You already know that choosing primes that are too close to each other is bad because we can efficiently factor $n$ using Fermat’s factorization algorithm. But what if we choose them even closer ?

Twin primes are primes bigger then 2 that are the closest to each other :

$q = p+2$

The minimum distance between two primes is 2, because primes bigger than 2 must be odd. The only real consecutive primes are 2 and 3.

11 and 13 are twin primes for instance.

The original Fermat’s factorization algorithm becomes unusable in the case of RSA using large twin primes.

In the case of RSA, we’ll have :

$n = p*q$

$n = p(p+2)$

$n = p^2 + 2p$

$0 = p^2 + 2p - n$

This is a simple quadratic equation.

Let’s first calculate the discriminant :

$\triangle = b^2 - 4ac = 2^2 - 4*1*(-n) = 4+4n$

$n > 0$, so $\triangle > 0$, there are always 2 solutions to this equation :

\[s_1 = \frac{-b + \sqrt{\triangle}}{2a} = \frac{-2 + \sqrt{4 + 4n}}{2} = \frac{-2 + \sqrt{4(1 + n)}}{2} = \frac{-2 + 2\sqrt{1 + n}}{2} = \sqrt{n+1} - 1\]

and

\[s_2 = \frac{-b - \sqrt{\triangle}}{2a} = \frac{-2 - \sqrt{4 + 4n}}{2} = \frac{-2 - \sqrt{4(1 + n)}}{2} = \frac{-2 - 2\sqrt{1 + n}}{2} = -\sqrt{n+1} - 1\]

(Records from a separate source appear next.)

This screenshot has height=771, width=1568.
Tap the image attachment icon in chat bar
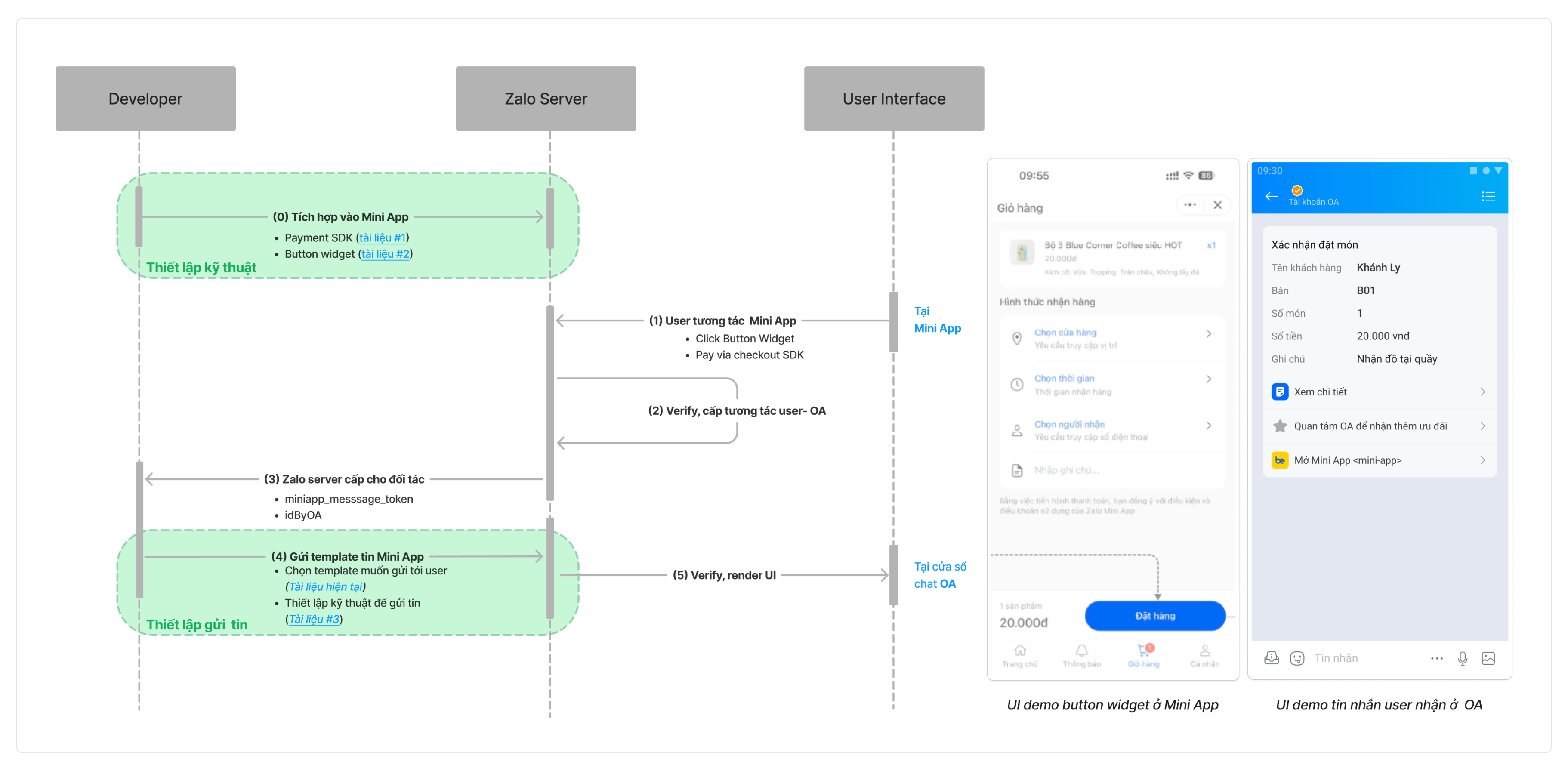pyautogui.click(x=1488, y=658)
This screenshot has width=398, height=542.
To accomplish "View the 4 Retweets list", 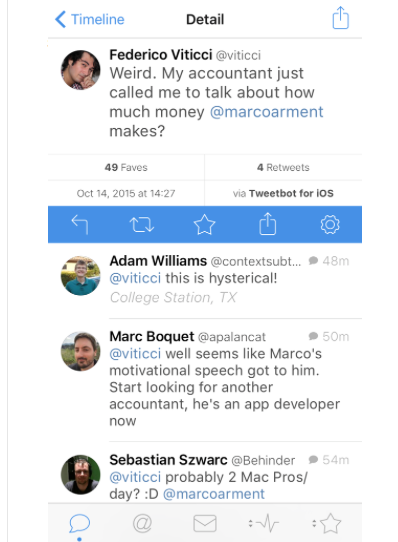I will (283, 168).
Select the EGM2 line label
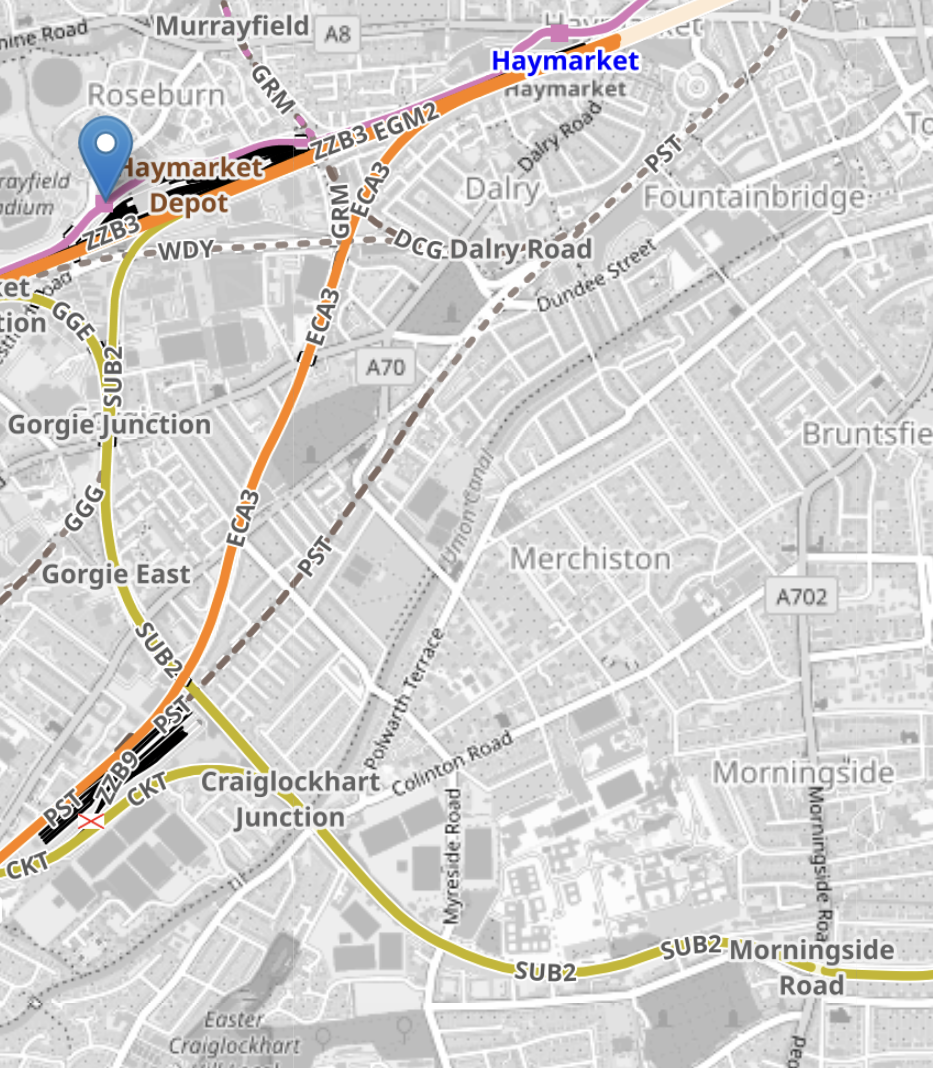This screenshot has height=1068, width=933. click(x=405, y=121)
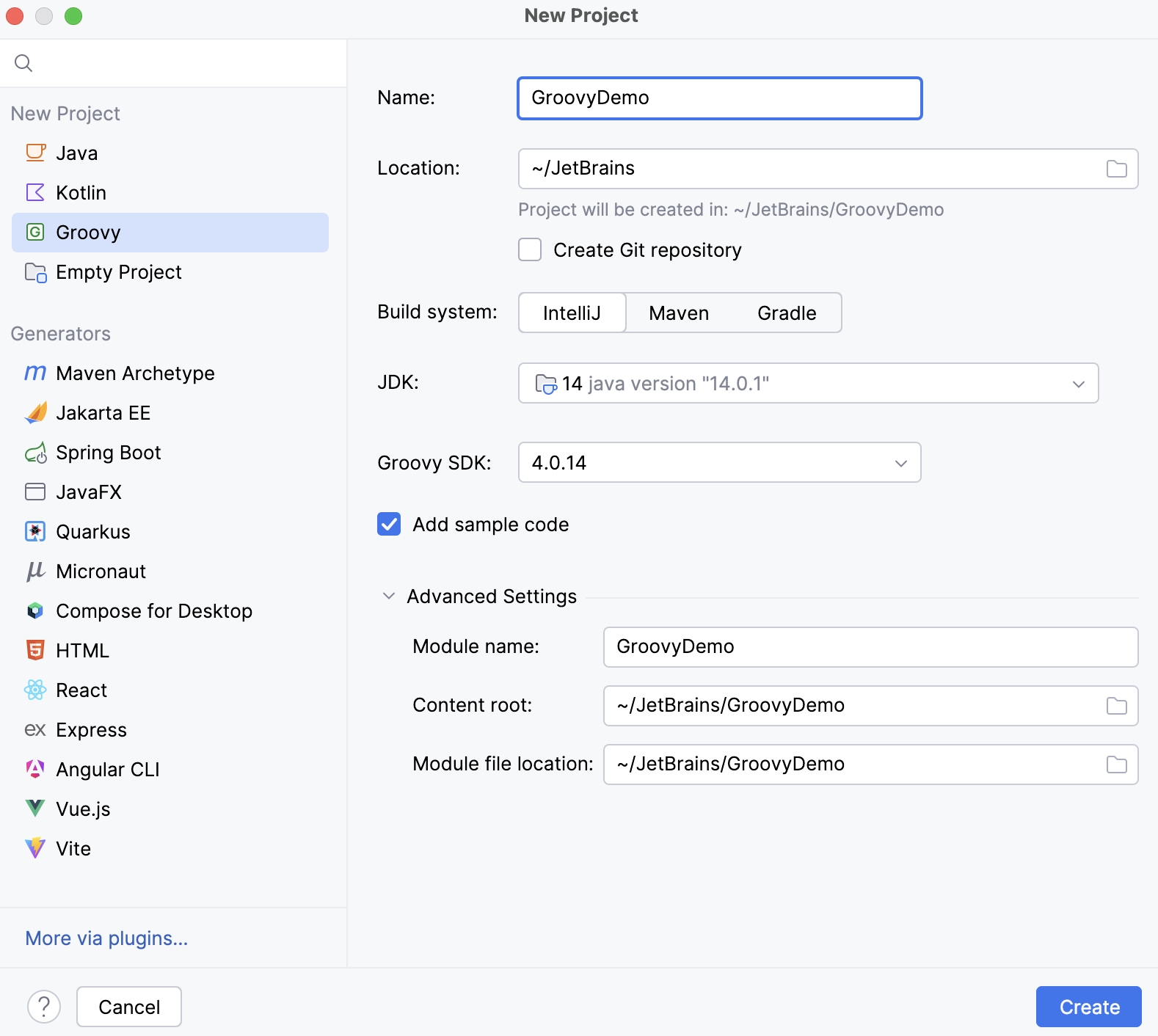Browse for Module file location folder

point(1116,765)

If we take the absolute value of both solutions we obtain the two prime factors of $n$.

Examples

n = 11*13
gmpy2.sqrt(n+1) - 1
# mpfr('11.0')
-gmpy2.sqrt(n+1) - 1
# mpfr('-13.0')

n = 881*883
abs(gmpy2.sqrt(n+1)-1)
# mpfr('881.0')
abs(-gmpy2.sqrt(n+1)-1)
# mpfr('883.0')

Conclusion

#

I hope this was an easy coming back to the topic. It’s much simpler math than in the previous parts but after such a long break it’s good to get back to basics first 🙂

In the next part we’ll try to move on to more complex attacks.